● **PASSAGE CITÉ**:
——

Promis le ciel

France, Tunisie, Qatar, 2025
Titre original : –
Réalisatrice : Erige Sehiri
Scénario : Erige Sehiri, Anna Ciennik et Malika Cécile Louati
Acteurs : Aïssa Maïga, Laetitia Ky, Debora Lobe Naney et Mohamed Grayaa
Distributeur : Jour2fête Distribution
Genre : Drame
Durée : 1h33
Date de sortie : 28 janvier 2026
3/5
En règle générale, le parcours d’immigration n’est linéaire pour personne. A plus forte raison lorsqu’il se faufile dans la clandestinité, à l’écart des canaux officiels, sursaturés depuis longtemps. Ainsi, il y a des moments de précipitation au risque de sa propre vie d’un côté et des pauses lénifiantes de l’autre, qui coïncident avec une situation bloquée dont on peine à percevoir une issue favorable.
C’est dans l’une de ces parenthèses involontaires que s’engouffre Promis le ciel, présenté au Festival de Cannes dans la section Un certain regard et au Festival de Sarlat dans celle du Tour du monde. Et même si le dépaysement est garanti dans le film de Erige Sehiri, on y est tout de même très loin du folklore aventurier dont le cinéma d’antan affublait pareille suspension des espoirs en terre maghrébine. Dès lors, toute la beauté de ce récit au féminin réside dans sa proximité des trois personnages principaux qui doivent gérer, chacune à sa façon, le stress d’être coincées dans un no man’s land potentiellement hostile.

——

Lignes d'un jeu de données:
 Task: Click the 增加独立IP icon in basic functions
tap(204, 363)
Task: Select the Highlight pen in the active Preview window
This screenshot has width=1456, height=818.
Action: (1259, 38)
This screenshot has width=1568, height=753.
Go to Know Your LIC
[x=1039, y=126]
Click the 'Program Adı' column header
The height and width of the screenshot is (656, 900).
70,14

——

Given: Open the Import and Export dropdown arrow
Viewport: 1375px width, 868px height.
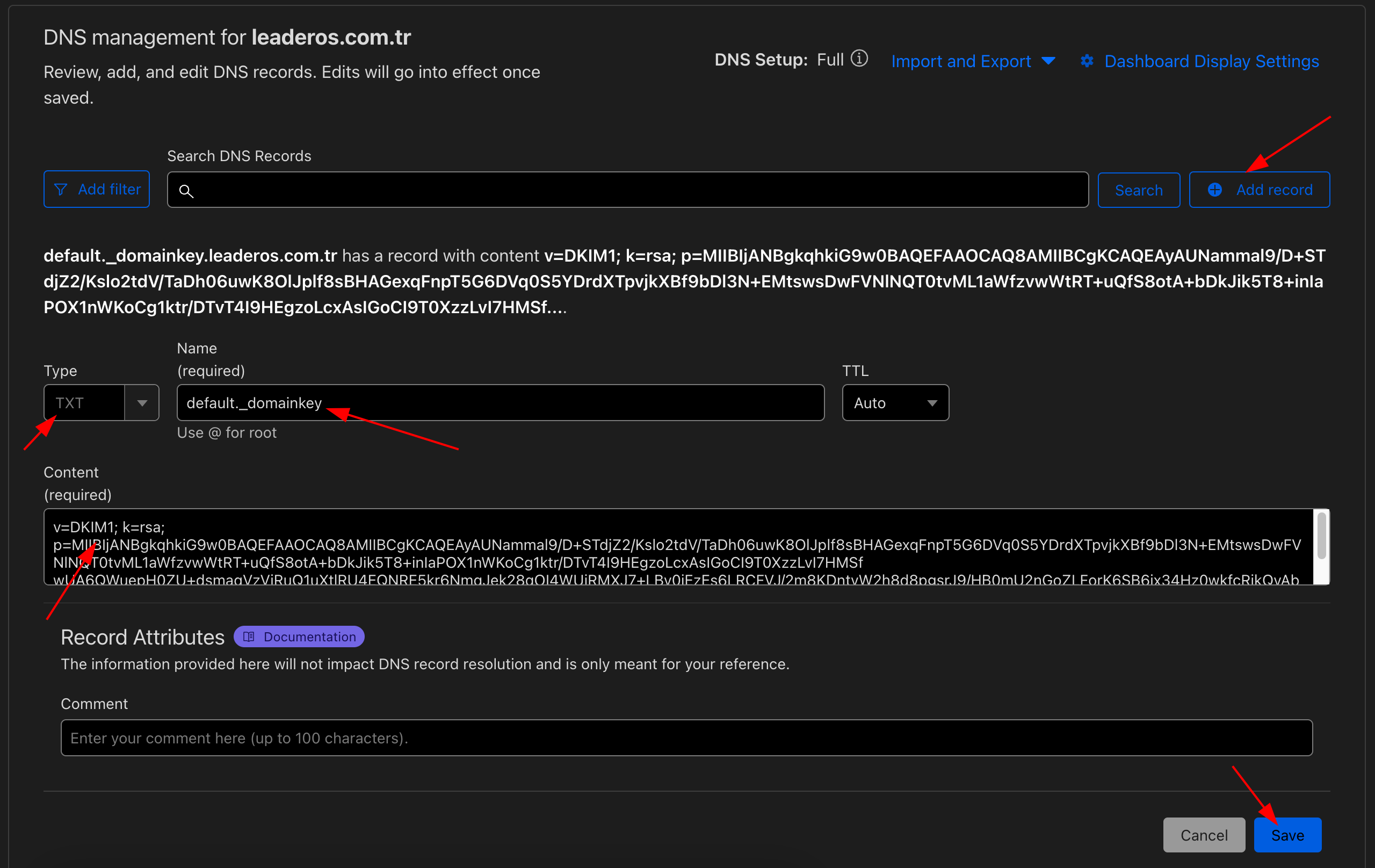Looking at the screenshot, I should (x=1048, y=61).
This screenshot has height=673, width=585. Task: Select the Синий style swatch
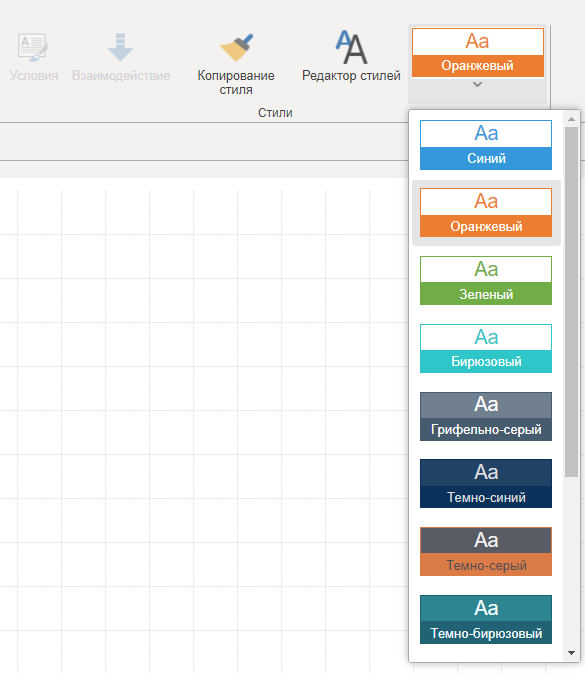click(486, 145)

——

● **CONSIGNES DE LA TÂCHE**: Pouvez-vous poursuivre la critique du film Promis le ciel au-delà de sa dernière phrase ?

● **RÉPONSE AU PROBLÈME**:
Pour éviter toute tentation de manipulation sentimentale, la réalisatrice ne s’attarde pas trop sur le sort de la petite fille Kenza, recueillie par ces trois femmes au tempérament diamétralement opposé. Tout juste la gamine nous sert-elle de point d’accès ponctuel à ce foyer où la bonne humeur et la solidarité cachent tant bien que mal une insécurité de plus en plus pernicieuse. Car les objectifs des trois protagonistes se laissent de moins en moins concrétiser avec les moyens modestes à leur disposition. La pression administrative venue de l’extérieur, sans nom, ni visage, quoique indéniablement palpable, faisant le reste.
Or, cette impuissance collective fait en quelque sorte la force de résilience de ces femmes, incarnées avec un naturel désarmant par Aïssa Maïga, Laetitia Ky et surtout la révélation du film Debora Lobe Naney. Ensemble, elles persévèrent, au-delà de tout précepte religieux qui ne constitue dans ce contexte précaire qu’une bouée de sauvetage de plus.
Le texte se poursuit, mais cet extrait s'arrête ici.